Aims:To study the histological features on muscle biopsy and correlate them with clinical features, other laboratory data in adult patients to make a diagnosis of dermatomyositis (DM), applying the European Neuromuscular center (ENMC) criteria.Materials and Methods:Adult patients who fulfilled clinical, laboratory, and muscle biopsy findings according to ENMC criteria for DM during the period 2010–2013 were included in the study.

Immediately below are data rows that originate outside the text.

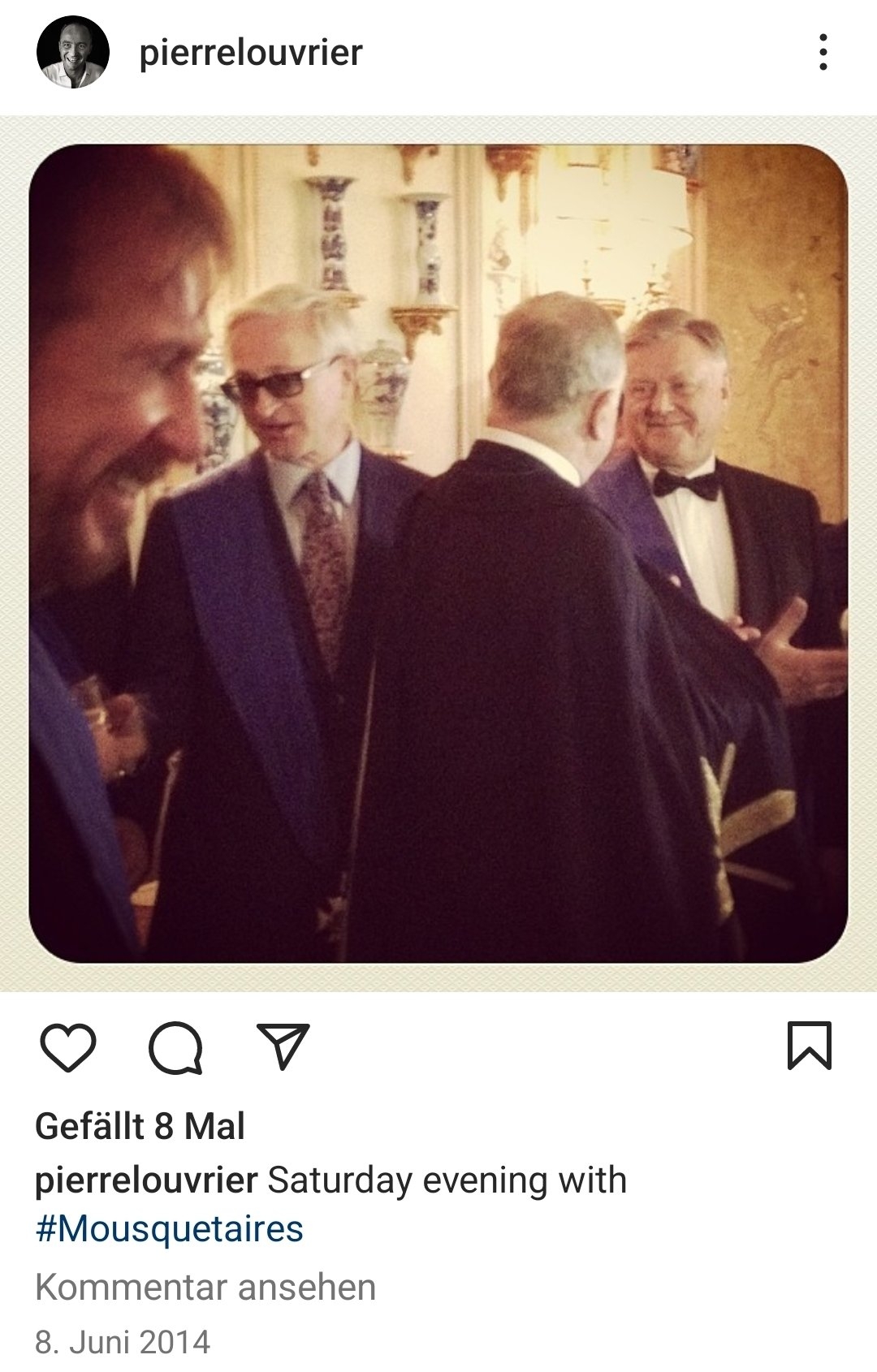Tap the post date '8. Juni 2014'

click(122, 1342)
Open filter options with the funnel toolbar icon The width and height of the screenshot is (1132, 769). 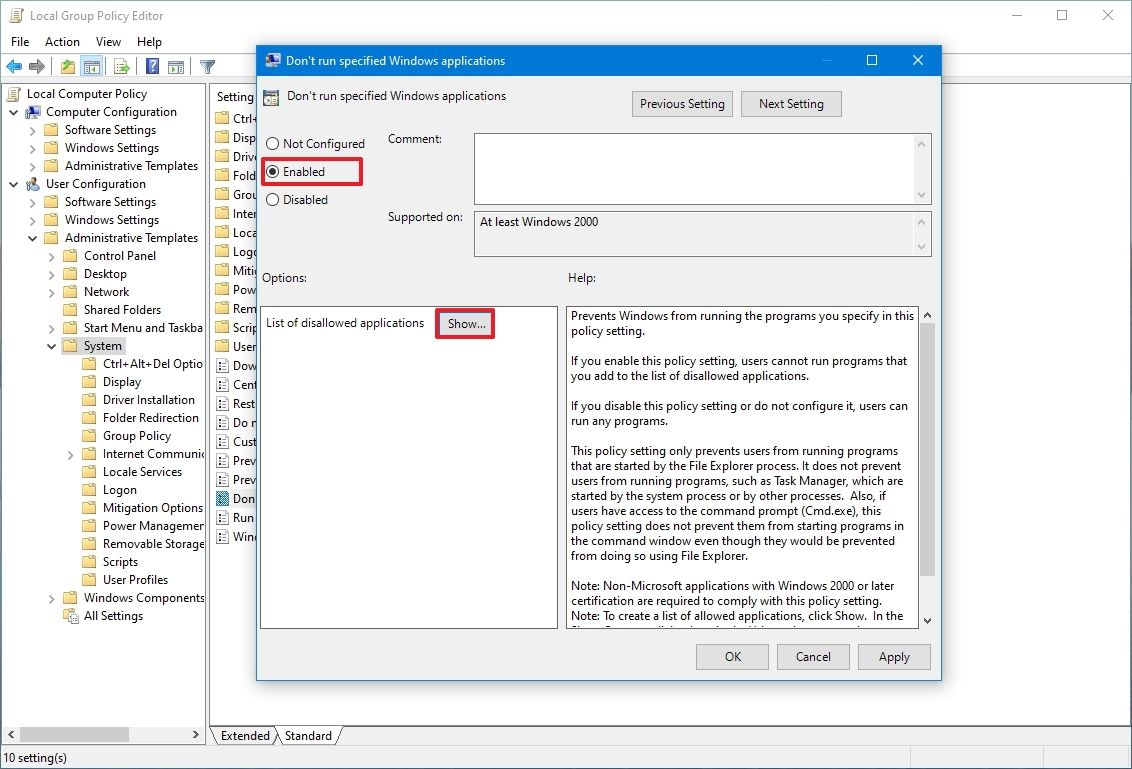207,66
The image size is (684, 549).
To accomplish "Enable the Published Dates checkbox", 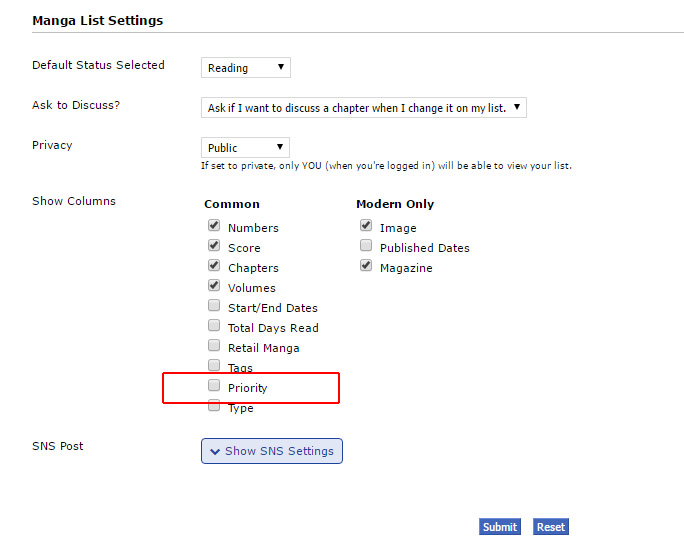I will (x=366, y=246).
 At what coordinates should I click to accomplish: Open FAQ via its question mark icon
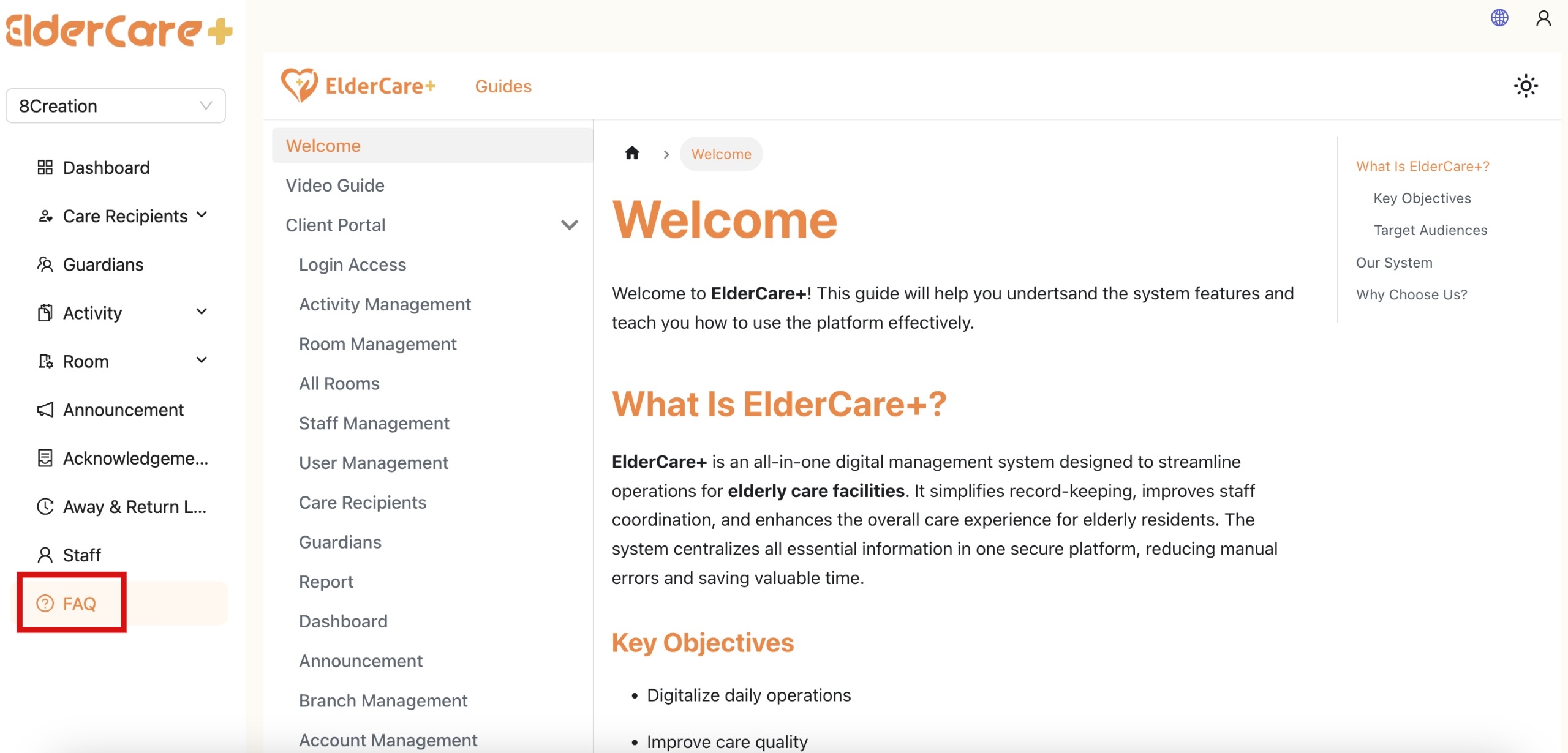click(x=43, y=603)

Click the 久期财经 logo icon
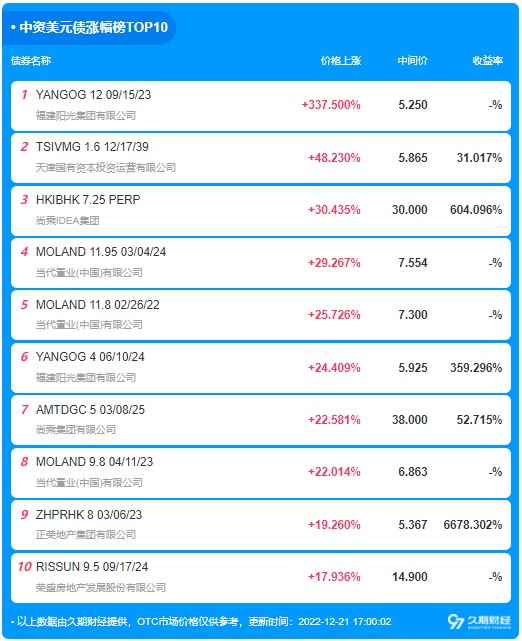479,621
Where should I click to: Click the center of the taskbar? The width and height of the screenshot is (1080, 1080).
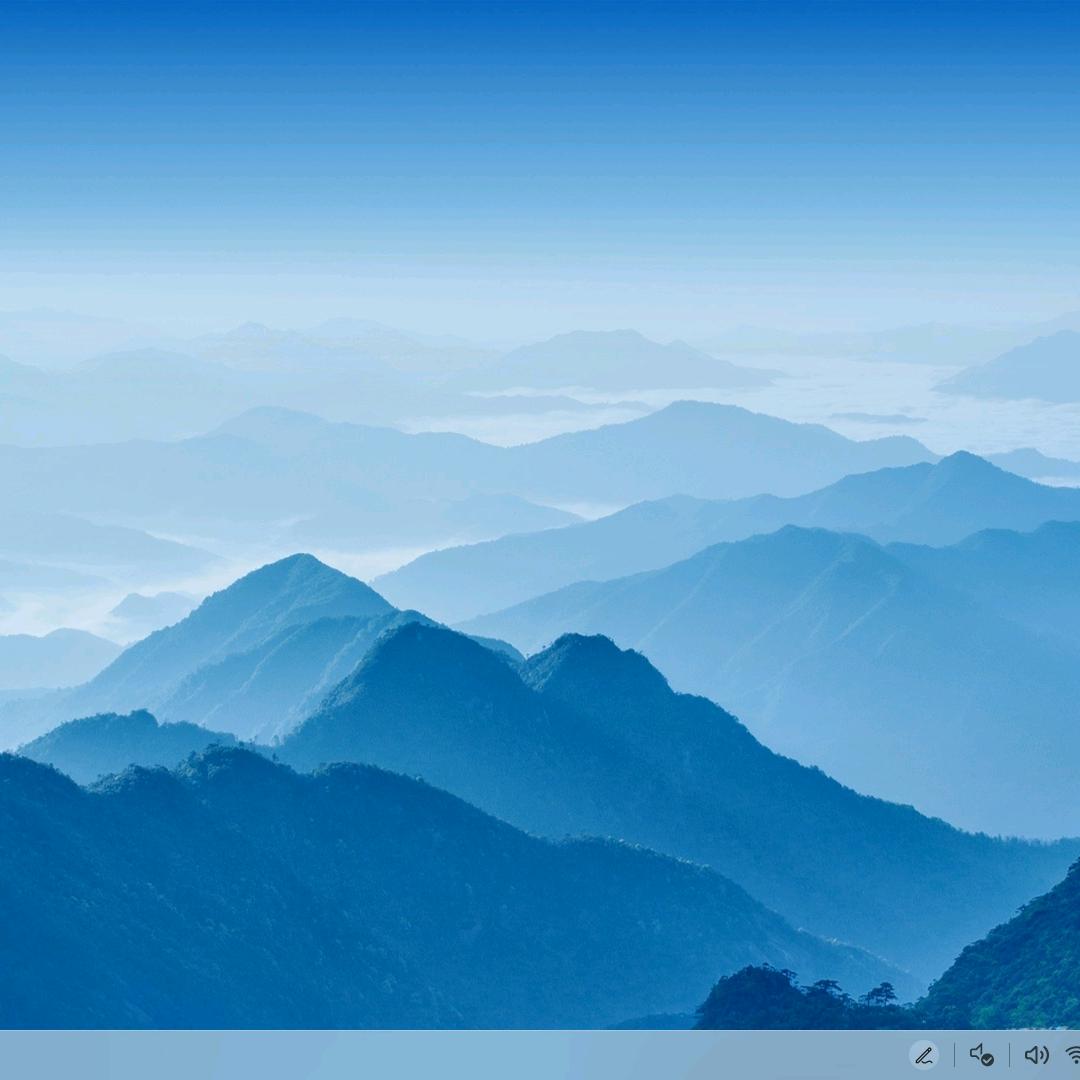pos(540,1055)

Cryostat sections of muscle biopsy were reviewed with emphasis on Perifascicular atrophy (PFA), perivascular/endomysial inflammation. Muscular dystrophies and metabolic myopathies were excluded by appropriate immunohistochemistry and special stains.Results:The diagnosis of adult DM was made in 45 patients out of 170 clinically suspected idiopathic inflammatory myopathies. These included 33 definite, 4 probable, 7 possible sine dermatitis, and 1 amyopathic DM. All patients with definite DM had typical rash and proximal muscle weakness and muscle biopsy showed PFA with or without inflammation. Thirteen patients had quadriparesis, neck muscle weakness, dysphagia/dysphonia at presentation. Patients with probable DM had rash and showed perivascular/endomysial inflammation with no PFA. Possible DM sine dermatitis showed PFA with perivascular/endomysial infiltrates. One patient of amyopathic DM had typical heliotrope rash and characteristic skin biopsy.Conclusions:Histological features are important for the diagnosis of DM. Relying on PFA for diagnosis of definite DM underestimates the true frequency of DM.